Ou est passé Jean-Louis Bruguière ? L’ancien juge d’instruction, spécialiste de l’antiterrorisme aujourd’hui à la retraite après s’être essayé à la politique dans le Lot et Garonne sous la casaque UMP, est porté disparu. Certains affirment qu’il se cache dans le sud de la France, d’autres croient savoir qu’il aurait trouvé refuge dans les Caraïbes. Vrai ou faux ? Quoi qu’il en soit, nous lançons un appel. Si vous disposez d’informations sur ce  brave  Jean-Louis n’hésitez pas à nous informer.

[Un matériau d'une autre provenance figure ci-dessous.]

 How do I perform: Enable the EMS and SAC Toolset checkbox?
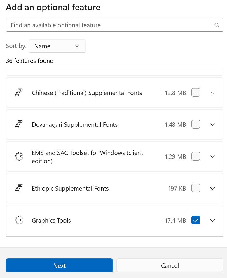pyautogui.click(x=196, y=156)
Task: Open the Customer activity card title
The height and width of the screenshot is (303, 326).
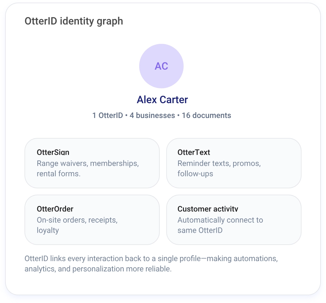Action: [208, 209]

L’ancien juge et proche de Sarkozy nous avait habitué à ne pas garder sa langue dans sa poche. Concernant le génocide au Rwanda, le juge avait lancé en 2006 des mandats d’arrêt contre des proches du président Paul Kagamé. Il accusait dans le même mouvement les forces rebelles d’être responsables de l’attentat contre le Falcon du président du Rwanda de l’époque déclencheur du génocide contre les Tutsis et les Hutus démocrates. Quant à l’explosion de Karachi qui a couté la vie à 11 salariés de la Direction des constructions navales, le très médiatique juge Bruguière n’y a jamais vu l’ombre d’une transaction douteuse ayant servi à financer la campagne électorale d’Edouard Balladur.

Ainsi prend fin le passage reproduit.